A crowd of more than 50 quietly took to the grounds of the England Airpark Saturday, the site of one of ICE’s busiest deportation hubs, as part of a national day of action against ICE’s detention expansion.
Attendees, many clad in white and blue in a show of solidarity with detainees, stood in silence as they witnessed dozens of detainees chained together on the tarmac loading into planes headed to unknown destinations.
“When I saw those people through that chain link fence I put myself there,” said Rosilin Wilson-Scott who traveled from Shreveport for the vigil. “I’m thinking they’re wondering, ‘Where am I going?

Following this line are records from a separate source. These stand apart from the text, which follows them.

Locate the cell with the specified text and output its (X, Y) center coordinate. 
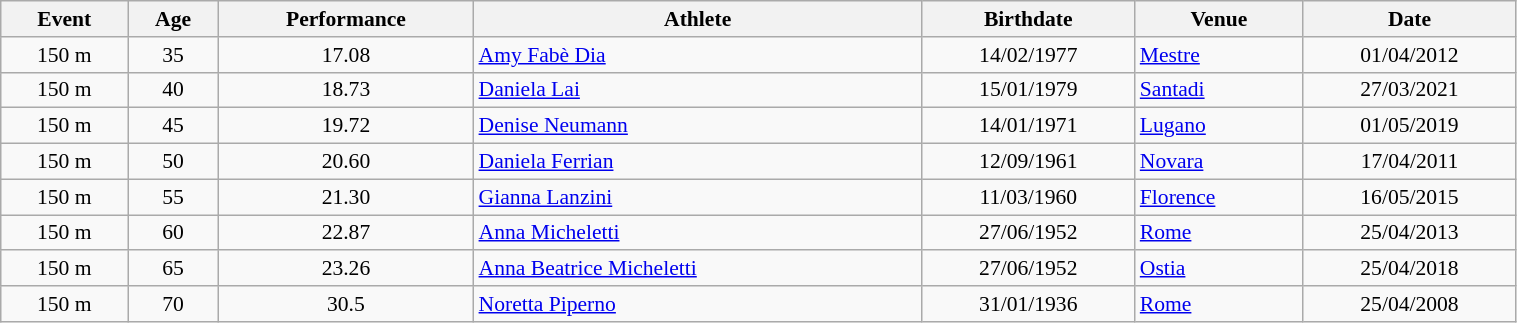
Athlete (698, 19)
15/01/1979 (1028, 90)
Date (1410, 19)
Daniela Ferrian (698, 162)
12/09/1961 (1028, 162)
65 (174, 269)
Santadi (1219, 90)
Birthdate (1028, 19)
25/04/2018 (1410, 269)
21.30 (346, 197)
Anna Micheletti (698, 233)
17.08 (346, 55)
11/03/1960 (1028, 197)
14/02/1977 (1028, 55)
Age (174, 19)
17/04/2011 (1410, 162)
25/04/2008 (1410, 304)
23.26 (346, 269)
Mestre (1219, 55)
Performance (346, 19)
40 (174, 90)
01/04/2012 (1410, 55)
20.60 (346, 162)
19.72 (346, 126)
Daniela Lai (698, 90)
60 (174, 233)
01/05/2019 (1410, 126)
25/04/2013 (1410, 233)
Event (64, 19)
Amy Fabè Dia (698, 55)
16/05/2015 (1410, 197)
50 (174, 162)
Anna Beatrice Micheletti (698, 269)
Denise Neumann (698, 126)
30.5 (346, 304)
Florence (1219, 197)
14/01/1971 (1028, 126)
18.73 (346, 90)
Noretta Piperno (698, 304)
27/03/2021 (1410, 90)
45 (174, 126)
70 (174, 304)
22.87 (346, 233)
31/01/1936 (1028, 304)
Ostia (1219, 269)
Gianna Lanzini (698, 197)
Novara (1219, 162)
Lugano (1219, 126)
Venue (1219, 19)
55 (174, 197)
35 (174, 55)
Determine the [x, y] coordinate at the center of the cell enclosing the given text.  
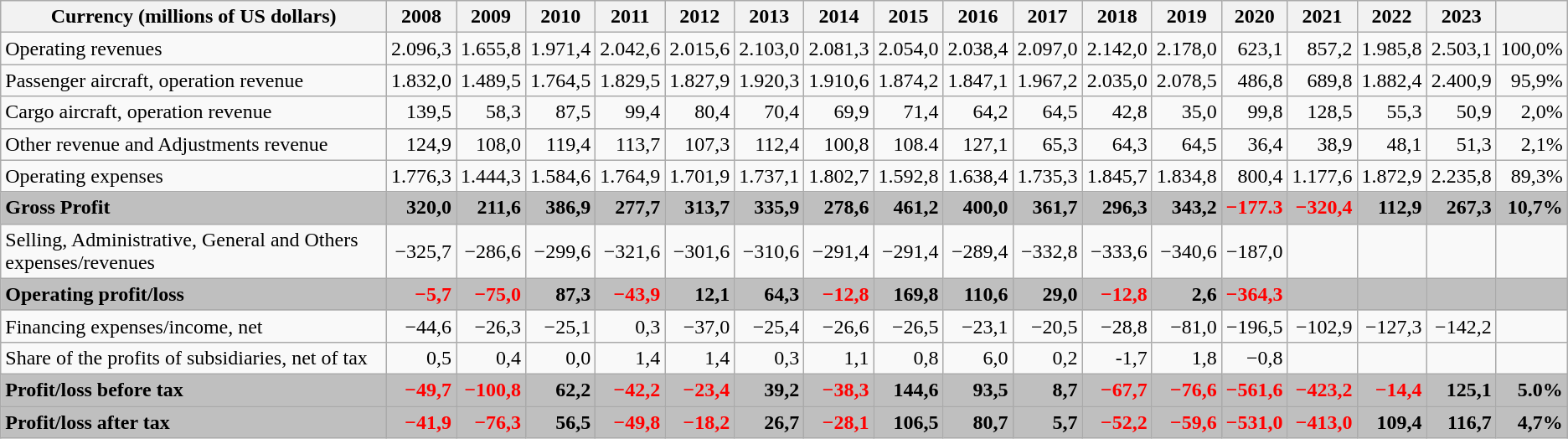
−26,3 [491, 326]
1.827,9 [700, 80]
−28,1 [839, 421]
128,5 [1322, 112]
−340,6 [1186, 251]
89,3% [1531, 176]
−561,6 [1255, 389]
1.985,8 [1392, 49]
39,2 [769, 389]
623,1 [1255, 49]
Profit/loss after tax [194, 421]
−332,8 [1047, 251]
116,7 [1461, 421]
55,3 [1392, 112]
Operating revenues [194, 49]
51,3 [1461, 144]
2.097,0 [1047, 49]
−5,7 [422, 294]
Operating expenses [194, 176]
−127,3 [1392, 326]
−25,4 [769, 326]
Selling, Administrative, General and Others expenses/revenues [194, 251]
−100,8 [491, 389]
−43,9 [630, 294]
99,4 [630, 112]
2.400,9 [1461, 80]
−20,5 [1047, 326]
106,5 [908, 421]
2016 [978, 17]
80,4 [700, 112]
56,5 [561, 421]
144,6 [908, 389]
−44,6 [422, 326]
0,2 [1047, 358]
1.829,5 [630, 80]
4,7% [1531, 421]
35,0 [1186, 112]
1.967,2 [1047, 80]
−41,9 [422, 421]
2,6 [1186, 294]
−364,3 [1255, 294]
0,0 [561, 358]
1.735,3 [1047, 176]
−28,8 [1117, 326]
108,0 [491, 144]
400,0 [978, 208]
2009 [491, 17]
2.038,4 [978, 49]
Financing expenses/income, net [194, 326]
2008 [422, 17]
−333,6 [1117, 251]
58,3 [491, 112]
Share of the profits of subsidiaries, net of tax [194, 358]
2.103,0 [769, 49]
−67,7 [1117, 389]
87,5 [561, 112]
50,9 [1461, 112]
−423,2 [1322, 389]
689,8 [1322, 80]
99,8 [1255, 112]
−187,0 [1255, 251]
1.847,1 [978, 80]
2018 [1117, 17]
1.764,5 [561, 80]
119,4 [561, 144]
1.776,3 [422, 176]
361,7 [1047, 208]
6,0 [978, 358]
1.910,6 [839, 80]
267,3 [1461, 208]
62,2 [561, 389]
313,7 [700, 208]
2.081,3 [839, 49]
71,4 [908, 112]
−177.3 [1255, 208]
2020 [1255, 17]
Other revenue and Adjustments revenue [194, 144]
1.802,7 [839, 176]
386,9 [561, 208]
−14,4 [1392, 389]
−18,2 [700, 421]
−23,1 [978, 326]
1.882,4 [1392, 80]
−142,2 [1461, 326]
26,7 [769, 421]
−59,6 [1186, 421]
5.0% [1531, 389]
1.701,9 [700, 176]
2.035,0 [1117, 80]
1.737,1 [769, 176]
Profit/loss before tax [194, 389]
−49,7 [422, 389]
857,2 [1322, 49]
−299,6 [561, 251]
1.764,9 [630, 176]
0,4 [491, 358]
−42,2 [630, 389]
2.503,1 [1461, 49]
2.078,5 [1186, 80]
1.655,8 [491, 49]
−49,8 [630, 421]
2012 [700, 17]
−81,0 [1186, 326]
1.845,7 [1117, 176]
−301,6 [700, 251]
1.444,3 [491, 176]
2,1% [1531, 144]
211,6 [491, 208]
−26,5 [908, 326]
0,8 [908, 358]
1.832,0 [422, 80]
1.834,8 [1186, 176]
1,1 [839, 358]
100,0% [1531, 49]
124,9 [422, 144]
−320,4 [1322, 208]
2017 [1047, 17]
−531,0 [1255, 421]
2021 [1322, 17]
1.872,9 [1392, 176]
−76,3 [491, 421]
−196,5 [1255, 326]
−321,6 [630, 251]
125,1 [1461, 389]
800,4 [1255, 176]
1.638,4 [978, 176]
127,1 [978, 144]
−0,8 [1255, 358]
169,8 [908, 294]
1.592,8 [908, 176]
335,9 [769, 208]
2015 [908, 17]
38,9 [1322, 144]
5,7 [1047, 421]
0,5 [422, 358]
1.489,5 [491, 80]
−37,0 [700, 326]
69,9 [839, 112]
2019 [1186, 17]
2.142,0 [1117, 49]
Cargo aircraft, operation revenue [194, 112]
−25,1 [561, 326]
−23,4 [700, 389]
80,7 [978, 421]
8,7 [1047, 389]
10,7% [1531, 208]
2014 [839, 17]
−76,6 [1186, 389]
Gross Profit [194, 208]
2.096,3 [422, 49]
2.042,6 [630, 49]
−413,0 [1322, 421]
107,3 [700, 144]
−52,2 [1117, 421]
95,9% [1531, 80]
Operating profit/loss [194, 294]
64,2 [978, 112]
2023 [1461, 17]
65,3 [1047, 144]
296,3 [1117, 208]
112,4 [769, 144]
−325,7 [422, 251]
461,2 [908, 208]
2.178,0 [1186, 49]
109,4 [1392, 421]
110,6 [978, 294]
2.235,8 [1461, 176]
2.054,0 [908, 49]
113,7 [630, 144]
1.584,6 [561, 176]
12,1 [700, 294]
−75,0 [491, 294]
36,4 [1255, 144]
1.874,2 [908, 80]
−289,4 [978, 251]
1.177,6 [1322, 176]
2013 [769, 17]
320,0 [422, 208]
343,2 [1186, 208]
100,8 [839, 144]
Currency (millions of US dollars) [194, 17]
48,1 [1392, 144]
2022 [1392, 17]
278,6 [839, 208]
1.971,4 [561, 49]
2.015,6 [700, 49]
139,5 [422, 112]
29,0 [1047, 294]
486,8 [1255, 80]
−310,6 [769, 251]
42,8 [1117, 112]
-1,7 [1117, 358]
93,5 [978, 389]
2,0% [1531, 112]
1,8 [1186, 358]
112,9 [1392, 208]
277,7 [630, 208]
Passenger aircraft, operation revenue [194, 80]
−286,6 [491, 251]
2010 [561, 17]
−38,3 [839, 389]
−26,6 [839, 326]
1.920,3 [769, 80]
108.4 [908, 144]
70,4 [769, 112]
−102,9 [1322, 326]
2011 [630, 17]
87,3 [561, 294]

What is happening?’ They’re in jail for doing nothing other than trying to be a part of something that has been sold as being so great.”
Attendees said they gathered to express their disgust at Alexandria’s cooperation with ICE. They raised concerns about the morality of jailing women and children on grounds that have been found to be contaminated with ‘forever chemicals’.
Pastor Leigh Rachel of the Louisiana Interfaith Conference called for communities of faith to stand with immigrant communities.
“It is not humane to put families in detention centers where we have mistreatments and even deaths,” said Rachel. “I think it’s disheartening to see the increase in ICE activity that’s tearing families apart and tearing communities apart.
Martin Floyd said he showed up as a veteran who took an oath to protect the country and saw his protest of the family detention center as a part of that oath.
“These people just want a life here like we all want,” said Floyd.